- _Brano scelto_:
• • • • • • •

Morto Nasrallah, tutto cambia

Libano sotto choc dopo la conferma che il capo di Hezbollah è rimasto ucciso nel raid israeliano di venerdì. E la strage continua. Anche ieri attacchi pesantissimi sulla periferia sud di Beirut e la zona dell’aeroporto

«Appena arrivata la notizia si sono fermati tutti, la gente trema, piange, grida e si batte il petto… è impressionante», commenta a caldo un volontario di una ong locale che distribuisce beni di prima assistenza al centro di accoglienza allestito nel complesso messo a disposizione dal ministero dell’Educazione, nella periferia a sud-est di Beirut, Dekwaneh. Da lì venerdì le esplosioni sono state nettissime, come fossero nel cortile della scuola. La notizia, in quel momento ancora non confermata, ha fatto il giro del mondo ieri: Hassan Nasrallah è morto. Tutti sanno che le cose sono cambiate.

La comunità sciita è sotto choc in tutto il Libano. A Beirut, nei quartieri meridionali, ma anche nei centralissimi Bashoura, Zarif o Basta si sentono le grida e il pianto a singhiozzi di uomini, donne e bambini per la perdita di un leader, di una guida politica, religiosa, militare, di un punto di riferimento. Perché considerare Nasrallah solamente un capo è profondamente riduttivo. Saranno giorni difficili, imprevedibili, di dolore e risentimento. Si sentono slogan come «‘aysh, ‘aysh!» (vive, vive) o come «Labbayka ya Nasrallah!» (Ai tuoi ordini, Nasrallah!).

Condoglianze sono giunte da molta parte del mondo politico libanese: Michel Aoun (ex presidente e alleato di Hezbollah), Walid Jumblat (capo della comunità drusa), Saad Hariri (ex premier e leader sunnita) hanno espresso messaggi di stima. Le Forze Libanesi, destra conservatrice cristiana e avversario storico della milizia-partito, non ha rilasciato dichiarazioni ufficiali. Ma venerdì sera nella sede del partito di Geitawe, Beirut est, roccaforte del partito nella capitale, dopo il violento attacco e la notizia della presunta morte di Nasrallah, l’aria era di festa, con musica a volume alto fino a tardi.

• • • • • • •

(Voci elencate in un dataset)
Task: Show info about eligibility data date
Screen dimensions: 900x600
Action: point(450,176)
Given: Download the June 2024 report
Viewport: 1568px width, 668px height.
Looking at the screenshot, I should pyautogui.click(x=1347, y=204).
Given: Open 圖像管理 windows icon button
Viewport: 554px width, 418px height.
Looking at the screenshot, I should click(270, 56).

• • • • • • •

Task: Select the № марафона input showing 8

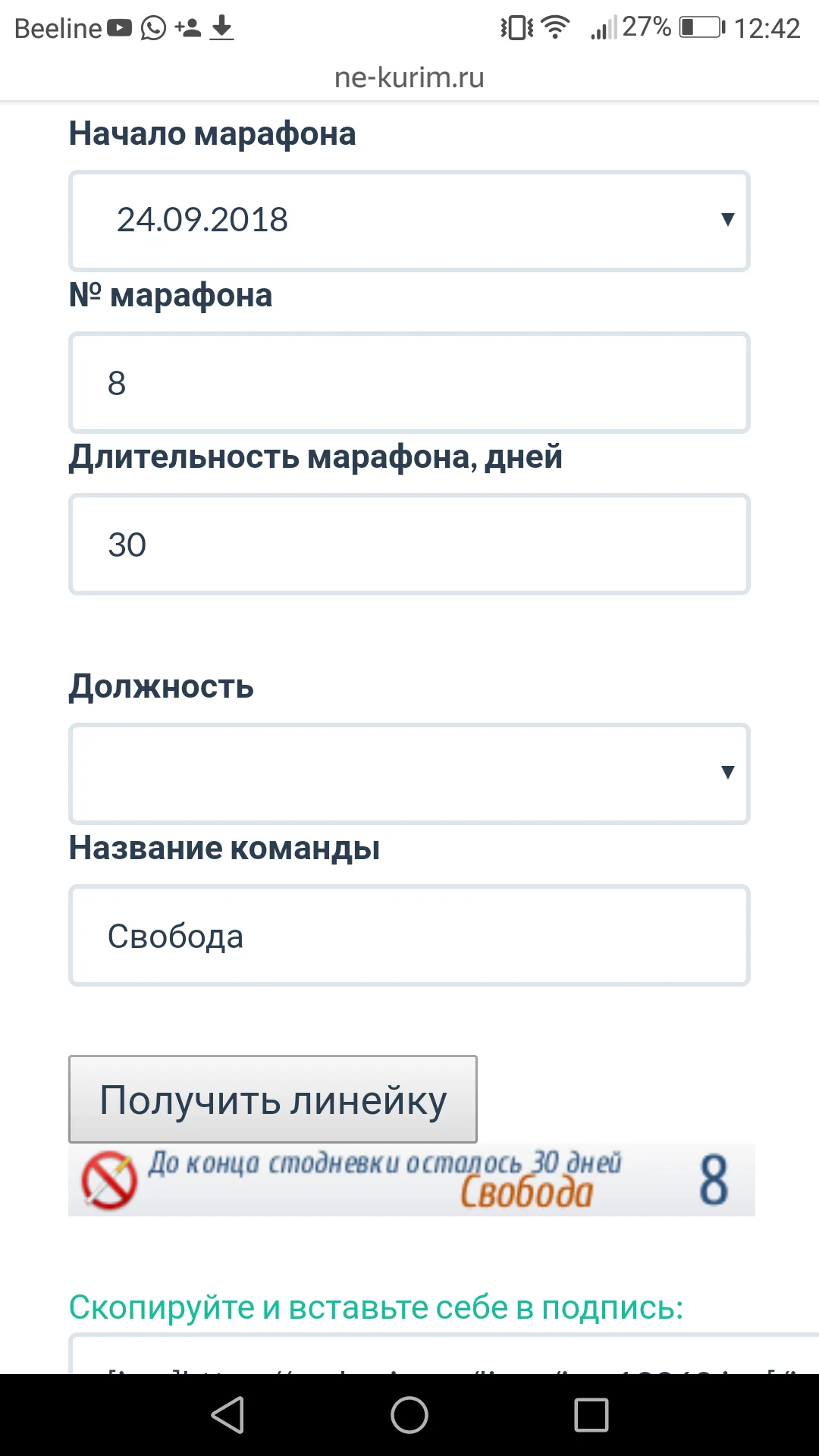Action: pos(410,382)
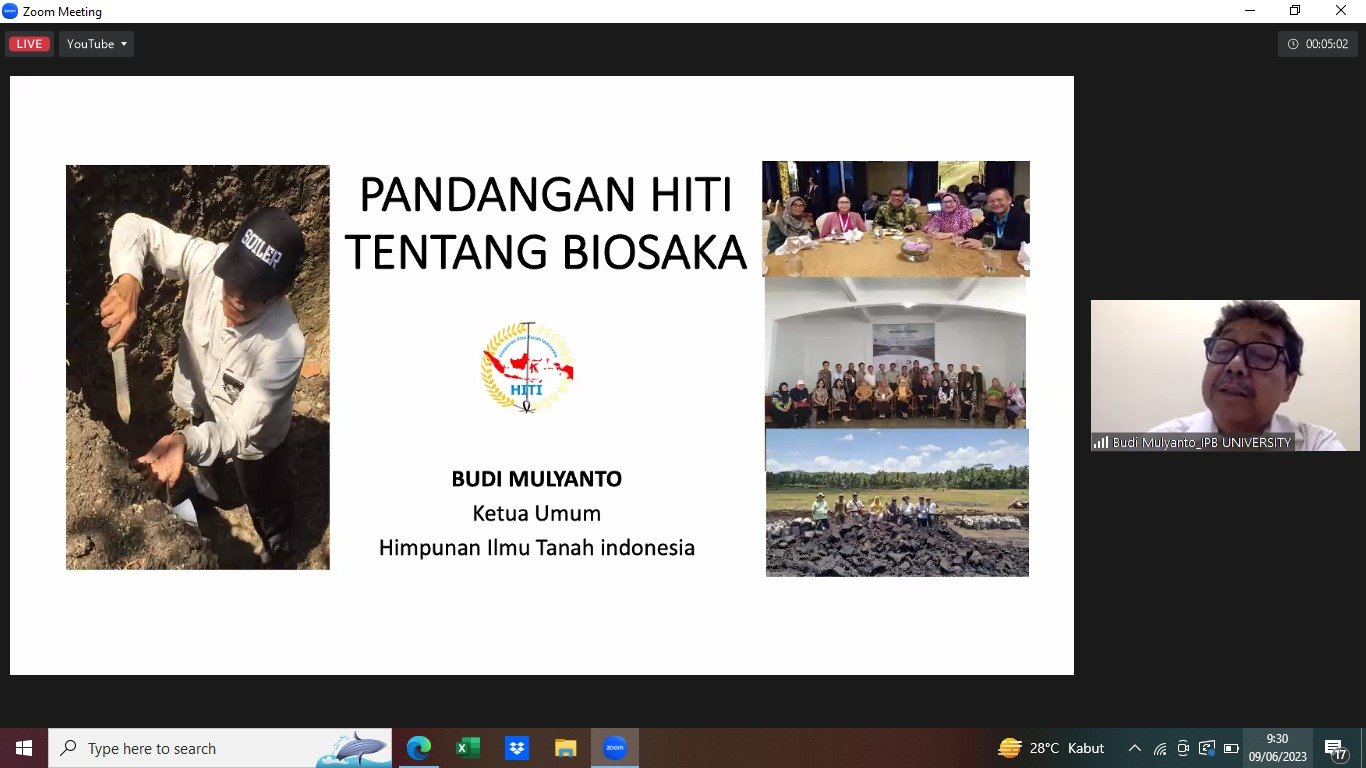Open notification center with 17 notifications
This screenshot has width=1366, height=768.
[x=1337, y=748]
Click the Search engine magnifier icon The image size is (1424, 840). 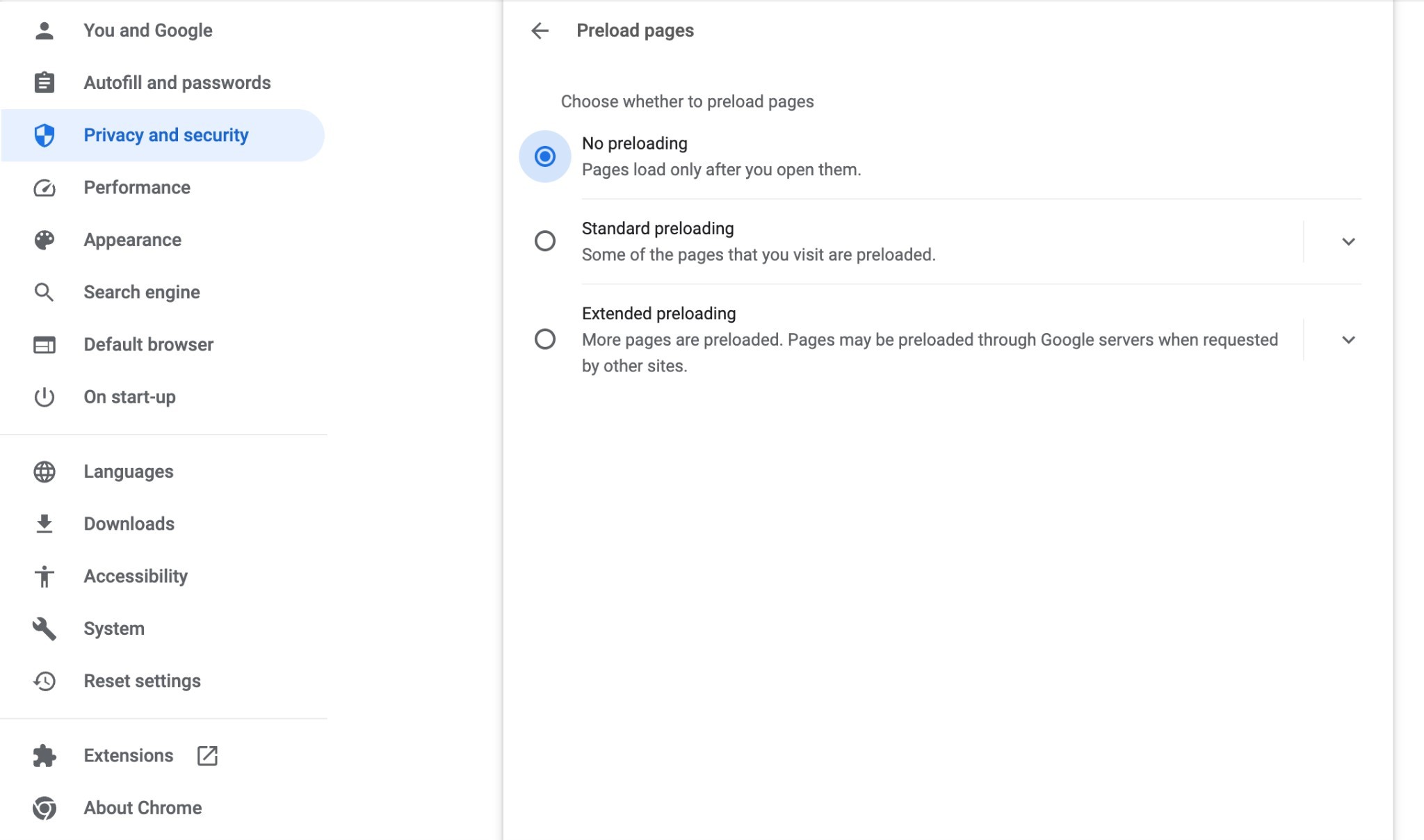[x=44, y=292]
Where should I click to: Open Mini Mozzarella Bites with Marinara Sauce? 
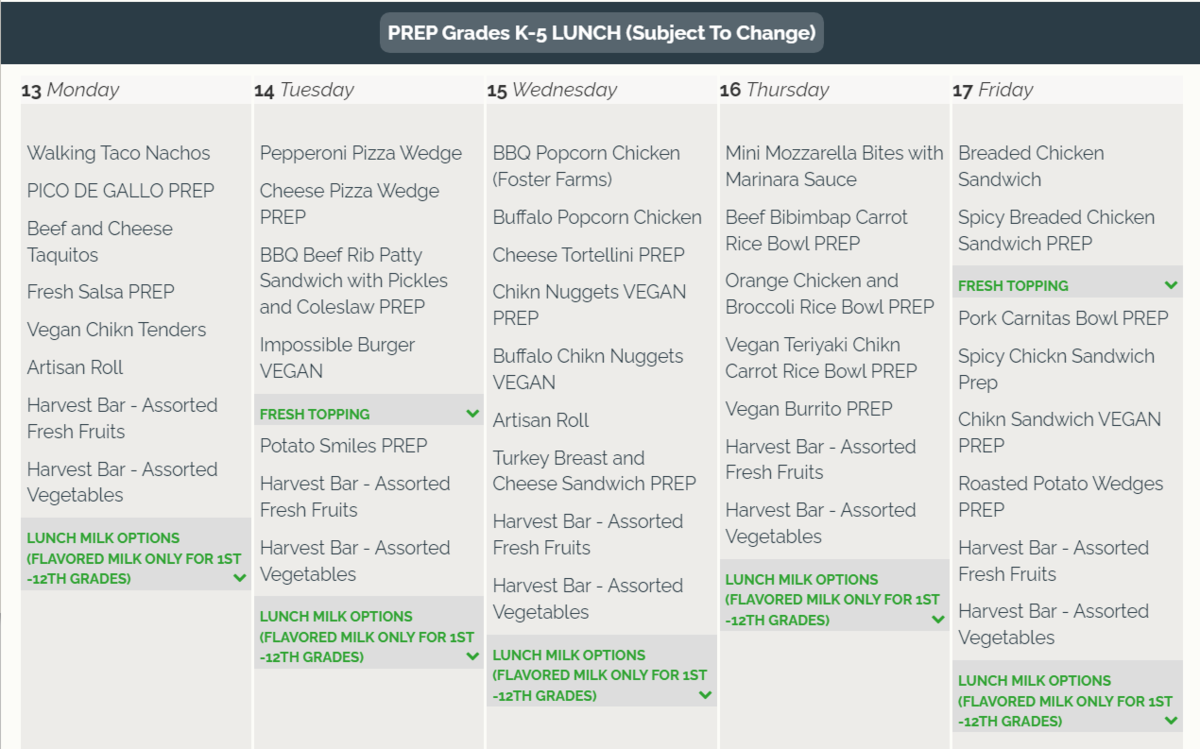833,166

• • • • • • •

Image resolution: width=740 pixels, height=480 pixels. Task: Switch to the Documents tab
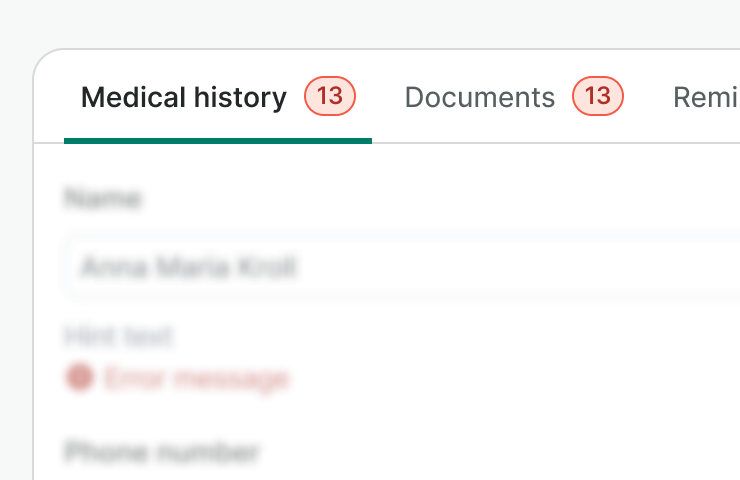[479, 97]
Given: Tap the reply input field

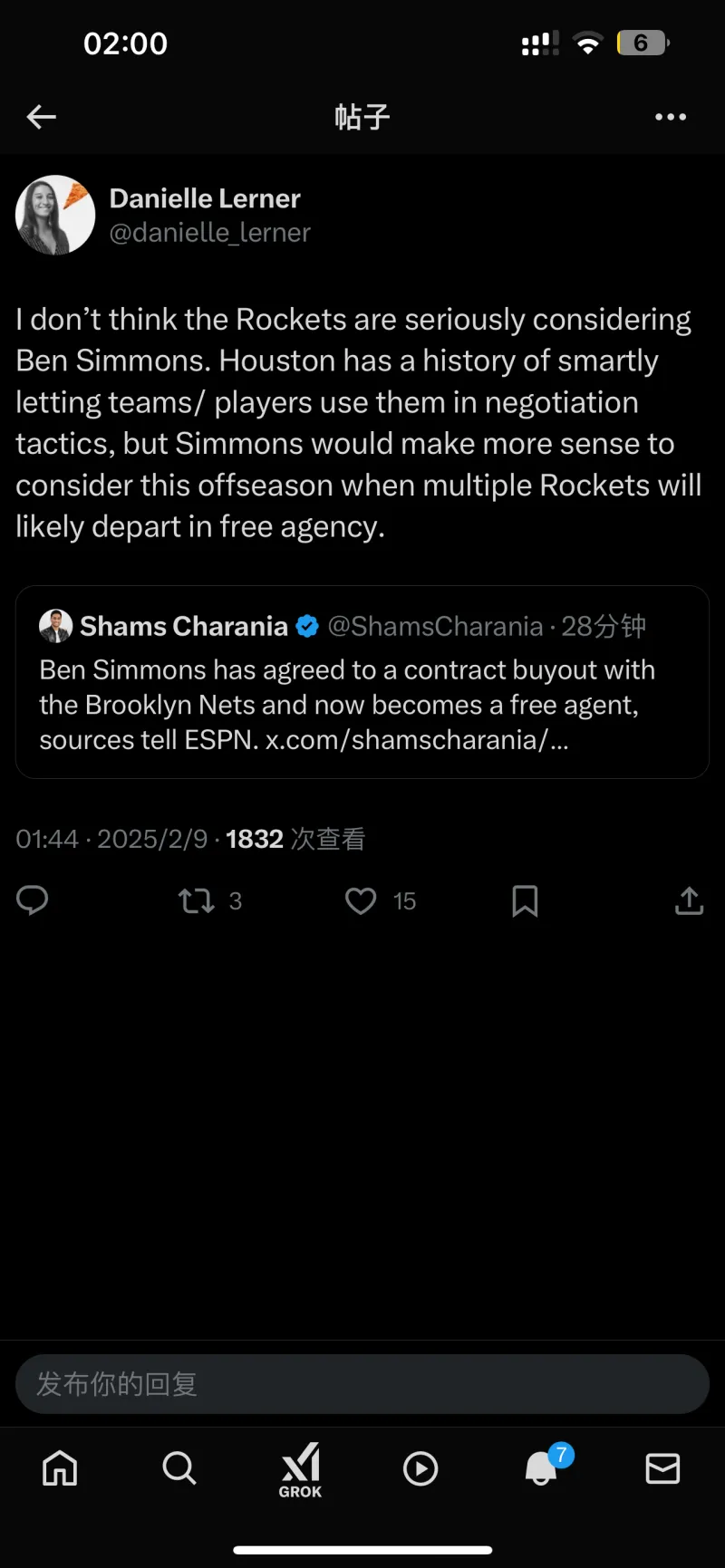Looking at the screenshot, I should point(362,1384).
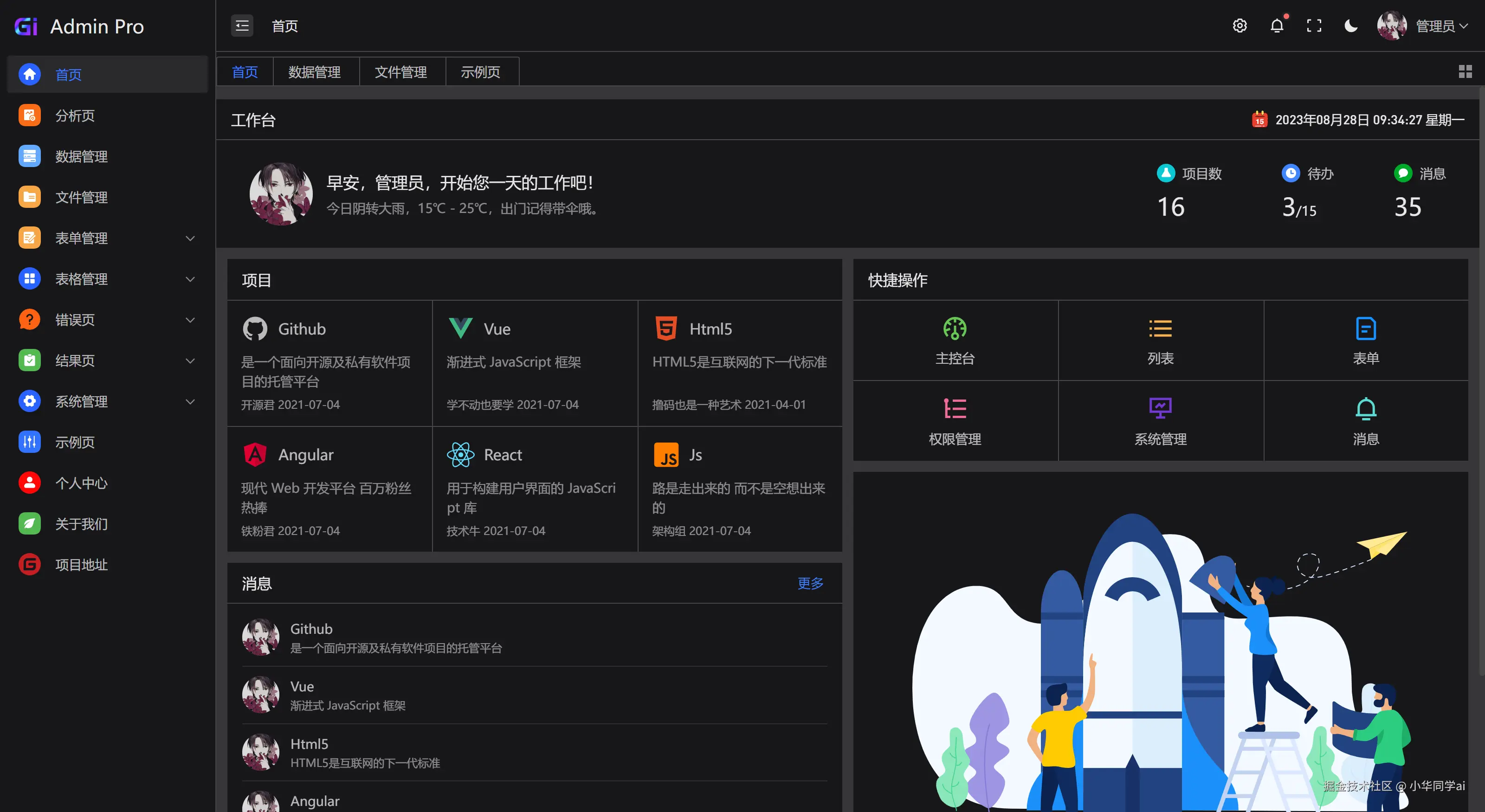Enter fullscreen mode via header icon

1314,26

• • • • • • •

- _Dettagli del problema_: Per favore, ricopia parola per parola il brano sulla morte di Nasrallah, cominciando da «La comunità sciita» e proseguendo fino a «tuoi ordini, Nasrallah!).». Il materiale non ha alcun legame con il brano.

- _Risposta attesa_:
La comunità sciita è sotto choc in tutto il Libano. A Beirut, nei quartieri meridionali, ma anche nei centralissimi Bashoura, Zarif o Basta si sentono le grida e il pianto a singhiozzi di uomini, donne e bambini per la perdita di un leader, di una guida politica, religiosa, militare, di un punto di riferimento. Perché considerare Nasrallah solamente un capo è profondamente riduttivo. Saranno giorni difficili, imprevedibili, di dolore e risentimento. Si sentono slogan come «‘aysh, ‘aysh!» (vive, vive) o come «Labbayka ya Nasrallah!» (Ai tuoi ordini, Nasrallah!).